» Aim of the task
Pull out every line of the data below that contains the string "width", matching case exactly.
┄┄┄┄┄┄┄┄┄┄
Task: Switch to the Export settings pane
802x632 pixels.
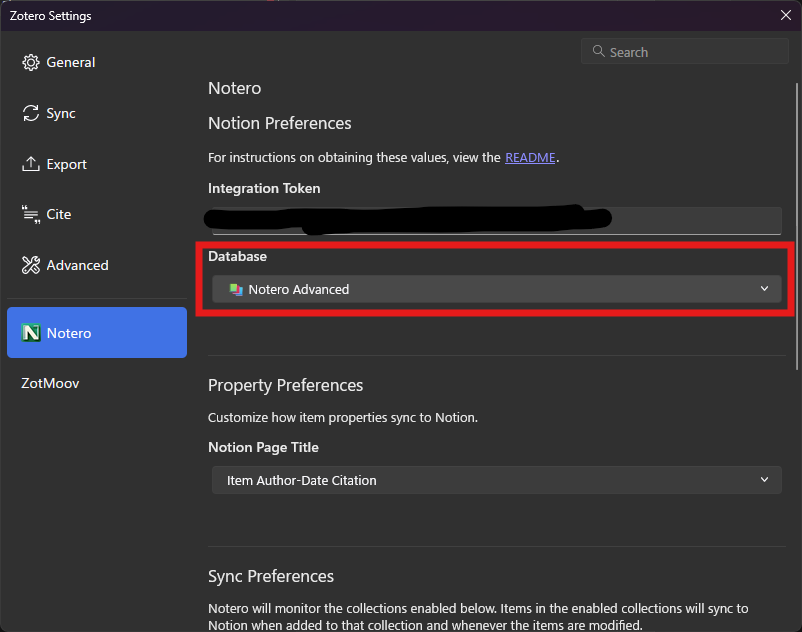Action: coord(66,164)
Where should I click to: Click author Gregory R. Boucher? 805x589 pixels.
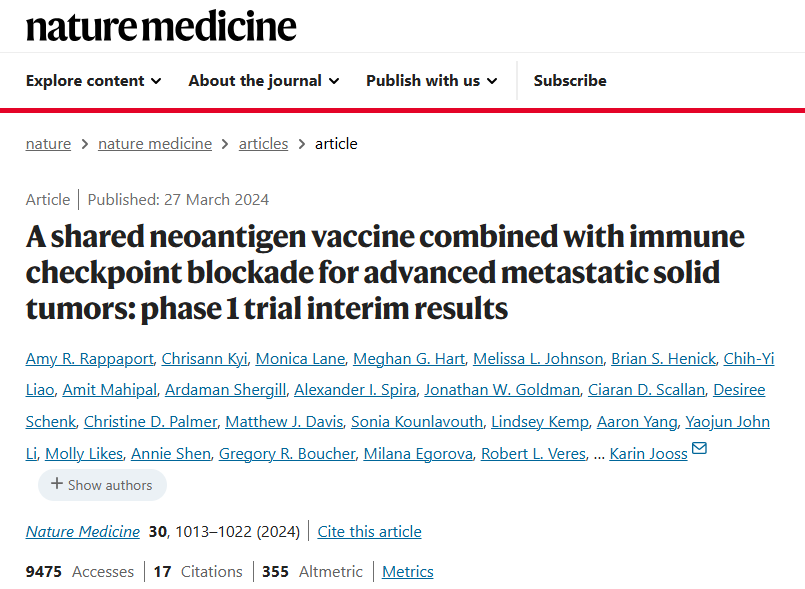[x=287, y=454]
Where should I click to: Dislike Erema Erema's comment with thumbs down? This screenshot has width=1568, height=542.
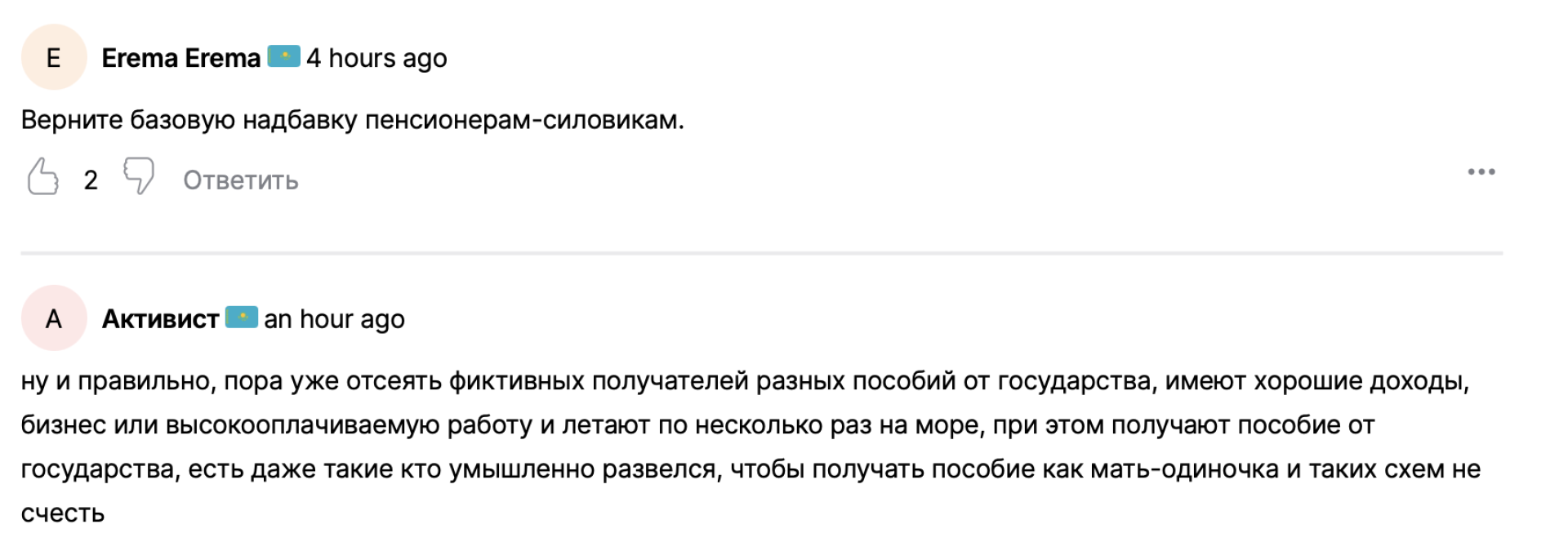tap(139, 175)
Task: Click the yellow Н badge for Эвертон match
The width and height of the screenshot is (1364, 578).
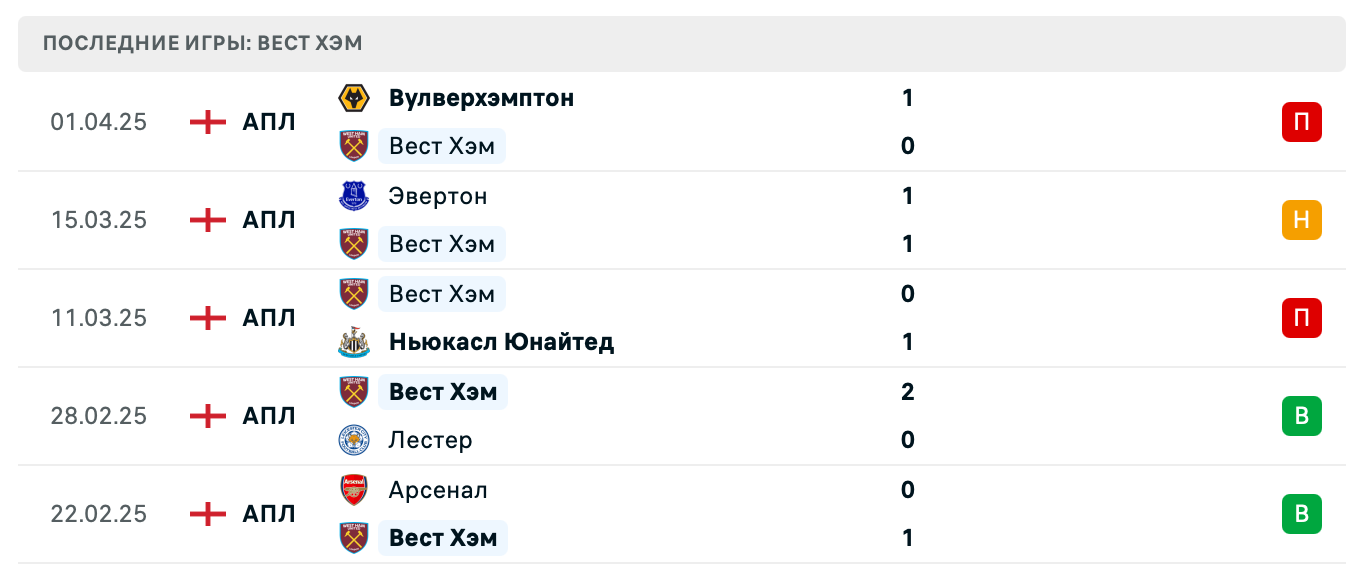Action: coord(1301,219)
┄┄┄┄┄┄┄┄┄┄
» Result for this exercise
Where should I click to: Dislike Erema Erema's comment with thumbs down? This screenshot has width=1568, height=542.
The width and height of the screenshot is (1364, 578).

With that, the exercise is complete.